Guideline for Disinfection and Sterilization in Healthcare Facilities, 2008, page 74, "Once items are cleaned, dried, and inspected, those requiring sterilization must be wrapped or placed in rigid containers and should be arranged in instrument trays/baskets according to the guidelines provided by the AAMI and other professional organizations454, 811-814, 819, 836, 962. These guidelines state that hinged instruments should be opened; closed instruments should be opened
During a tour of the surgical department on the afternoon of 4/15/14 accompanied by staff # 14 and 15 the surveyor ask staff # 15 for documentation of sterilization monitoring. Staff # 15 explained the process used. The surveyor asks for the policy documentation verifying the monitoring procedure. Staff # 14 said there were no policy and or procedure for monitoring the sterilizer. 13 surgical instruments were observed in the supply room in the closed and clamped position available for patient use. The findings were confirmed by staff # 14.

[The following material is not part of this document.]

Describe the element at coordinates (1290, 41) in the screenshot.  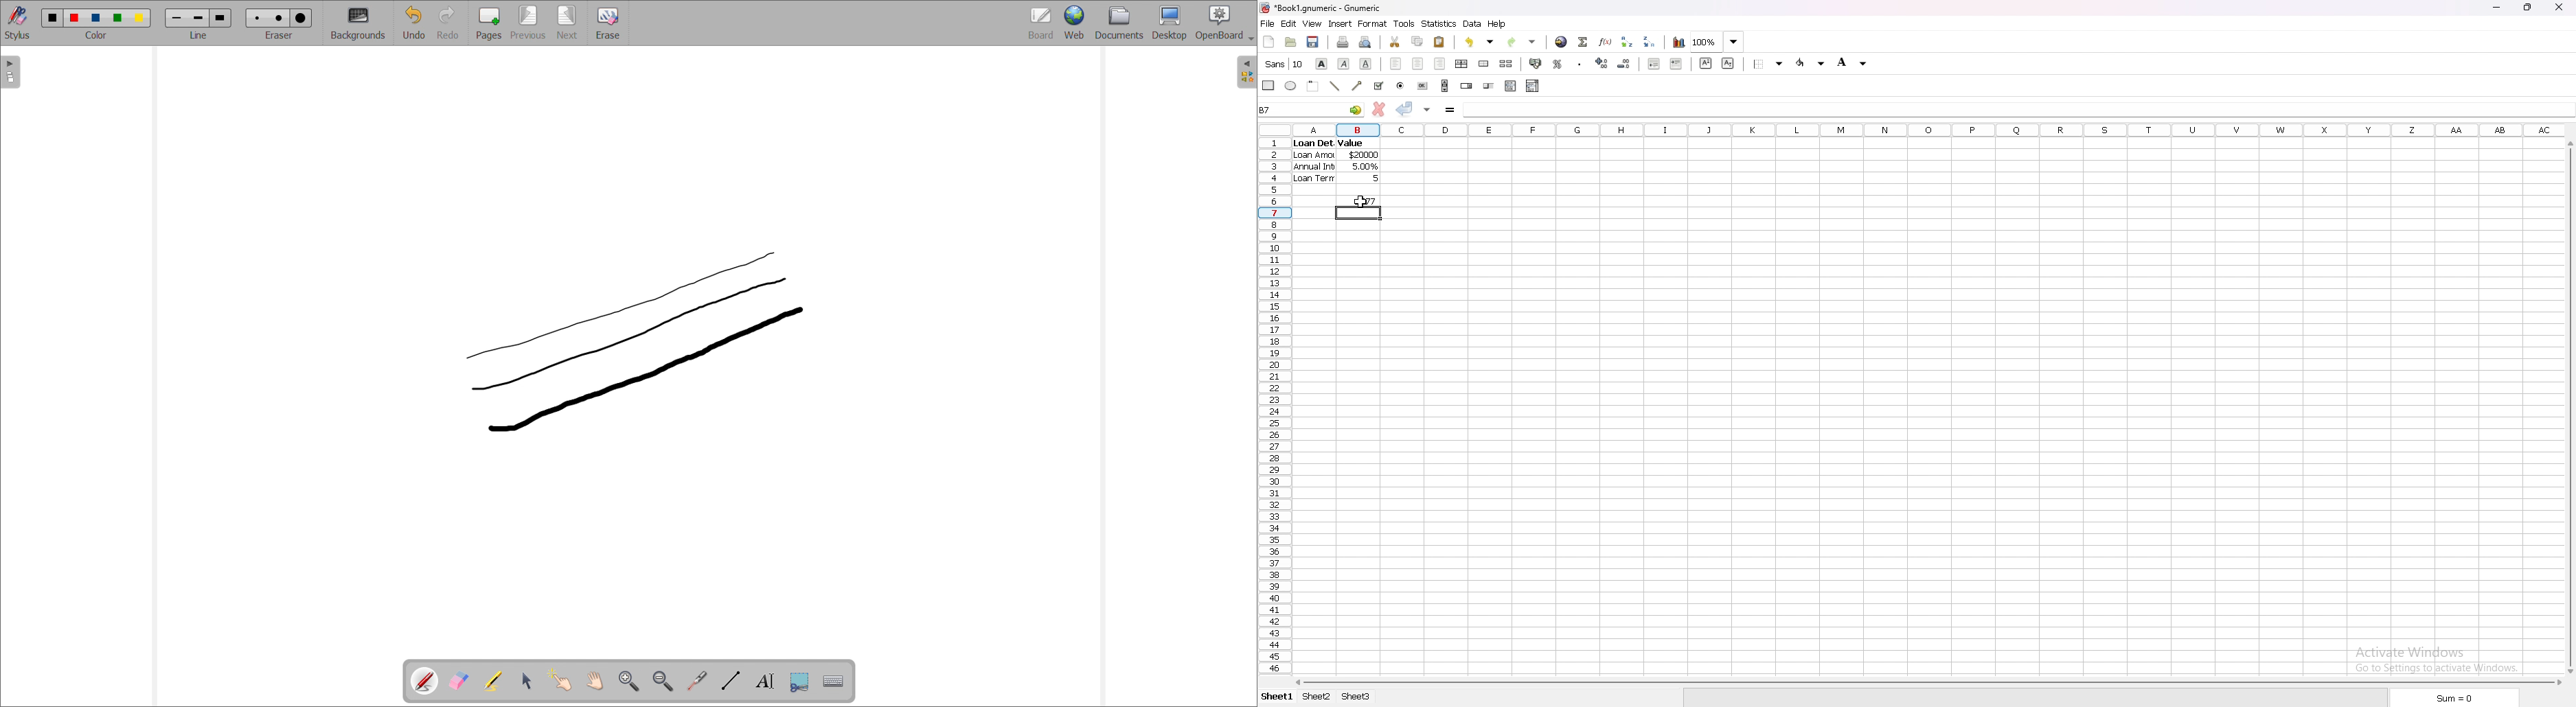
I see `open` at that location.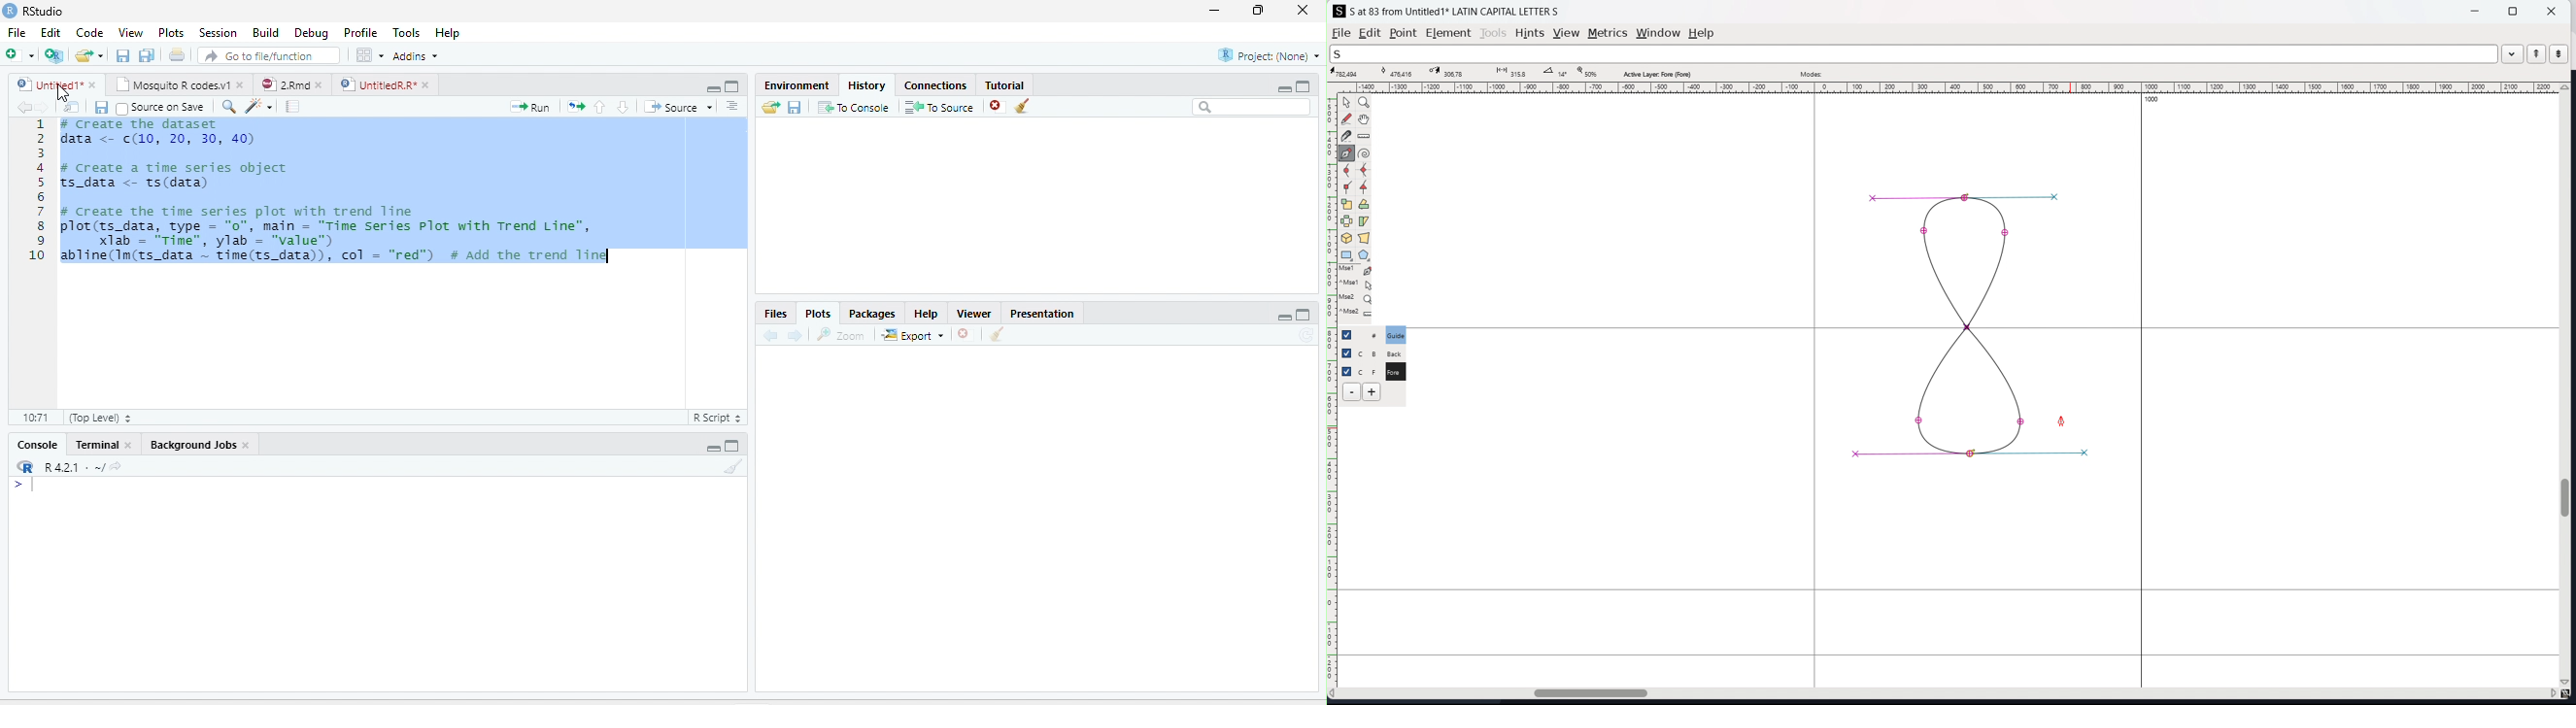 The width and height of the screenshot is (2576, 728). I want to click on Debug, so click(311, 33).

7 surgical instruments were observed in the closed and clamped position in the obstetrical room in the emergency department. 6 surgical instruments were observed in the closed and clamped position in the obstetrical room in the emergency department located in the obstetrical department. Findings were confirmed by staff # 17 during the tour.
Tag No.: A1104
Based on observation, review of documentation, and interviews with the emergency room staff; the facility failed to inspect the emergency crash cart trauma A&B, C&D at the change of shift per facility policy as there were 121 blanks on the crash cart forms that had not been signed by the nursing personnel from 1/1/2014 through 4/15/14 causing a potential for emergency equipment not to be in working order at the time of emergencies.
Findings were:
During a tour of the emergency room department on the morning of 4/15/14 accompanied by the staff # 17, the emergency crash cart located in trauma room contained incomplete emergency inspection forms. 1/1/14-1/31/14 had 19 signature blanks, 2/1/14-2/28/14 contained 39 signature blanks, 3/1/14-3/31/14 contained 39 signature blanks, and 4/1/14- 4/15/14 contained 20 blanks, total of 108 blank signatures, indicating the emergency crash cart had not been inspected by the nursing personnel at the change of shifts.

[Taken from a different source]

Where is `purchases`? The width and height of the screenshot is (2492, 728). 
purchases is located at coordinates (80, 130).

Review of policy Emergency Crash Cart Security and Accountability # 3016, effective 1/9, revised 6/10, the nursing personnel shall visually inspect the numbered break away lock located on the crash cart at each change of shift, documenting that the cart is properly locked with all appropriate contents present and intact.
The findings were confirmed by staff # 2 during the tour of the emergency room department.